Shankar Karthik, Shah Deep, Huffman Deanna L, Peterson Chelsea, Bhagavatula Rama
Internal Medicine, Allegheny Health Network, Pittsburgh, USA.
Hematology/Oncology, Allegheny Health Network, Pittsburgh, USA.
Cureus. 2021 Jan 30;13(1):e13017. doi: 10.7759/cureus.13017.

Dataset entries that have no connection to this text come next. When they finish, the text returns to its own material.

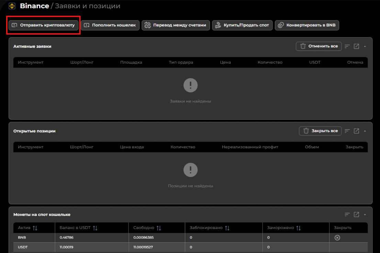The width and height of the screenshot is (380, 253).
Task: Click the close icon in BNB row
Action: (x=337, y=238)
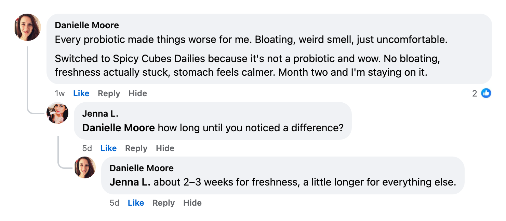Image resolution: width=506 pixels, height=221 pixels.
Task: Hide Danielle Moore's top comment
Action: pyautogui.click(x=138, y=93)
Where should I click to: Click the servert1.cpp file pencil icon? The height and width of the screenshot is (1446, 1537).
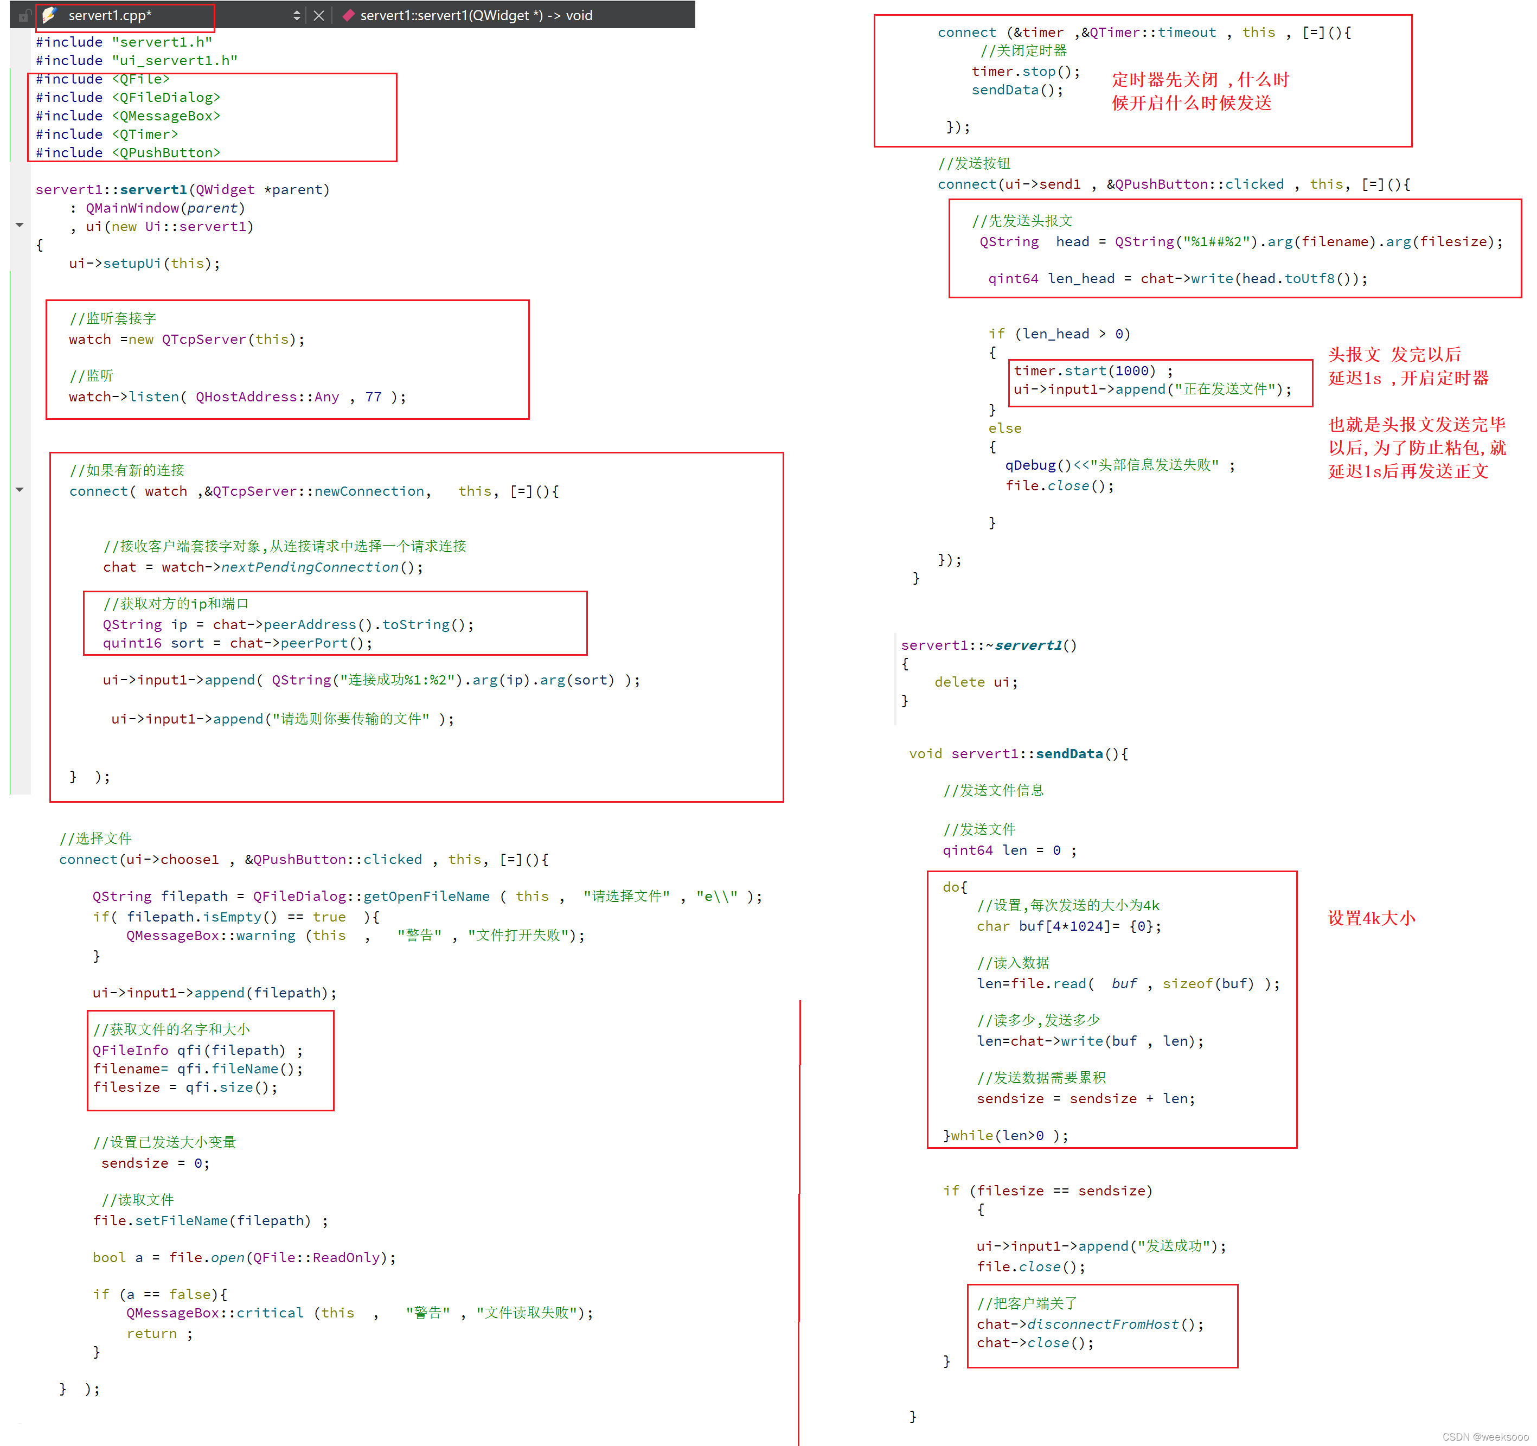click(49, 15)
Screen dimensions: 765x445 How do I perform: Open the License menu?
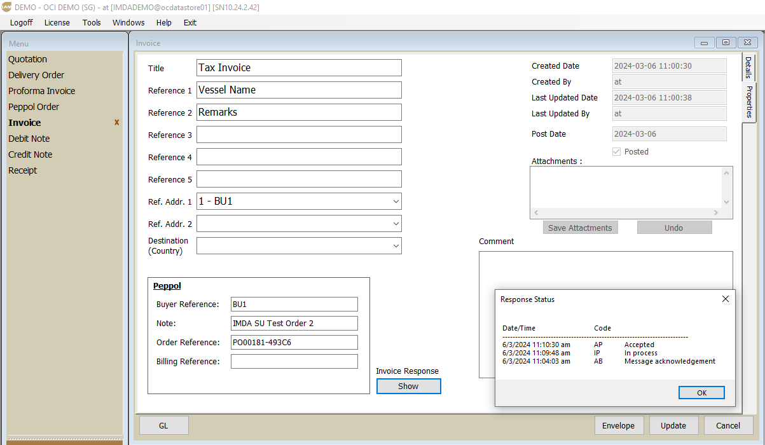[x=57, y=22]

Sickle cell anemia patients often present to the hospital with acute vaso-occlusive pain crisis. Symptoms can include, but are not limited to, chest pain, abdominal pain, and musculoskeletal pain. These symptoms are brought about due to the pathology of the disease. Abnormal hemoglobin S causes red blood cells to band together, otherwise known as "sickling." These patients also often present with very low hemoglobin levels on initial evaluation. In most cases, packed red blood cell transfusions are needed in order to replenish these patient's functional hemoglobin supply. Unfortunately, transfusing sickle cell patients can lead to an unwanted consequence, that of hyperhemolysis syndrome, in which blood transfusions prompt further hemolysis of the already sickled red blood cells. When this complication arises, caution must be exercised in deciding the next steps of treatment.
镰状细胞贫血患者常因急性血管阻塞性疼痛危象而入院。症状可能包括但不限于胸痛、腹痛和肌肉骨骼疼痛。这些症状是由该疾病的病理状况引起的。异常的血红蛋白S会导致红细胞聚集在一起,即所谓的“镰变”。这些患者在初次评估时血红蛋白水平通常也很低。在大多数情况下,需要输注浓缩红细胞以补充这些患者的功能性血红蛋白供应。不幸的是,给镰状细胞病患者输血可能会导致一种不良后果,即高溶血综合征,输血会促使已经镰变的红细胞进一步溶血。当出现这种并发症时,在决定下一步治疗措施时必须谨慎行事。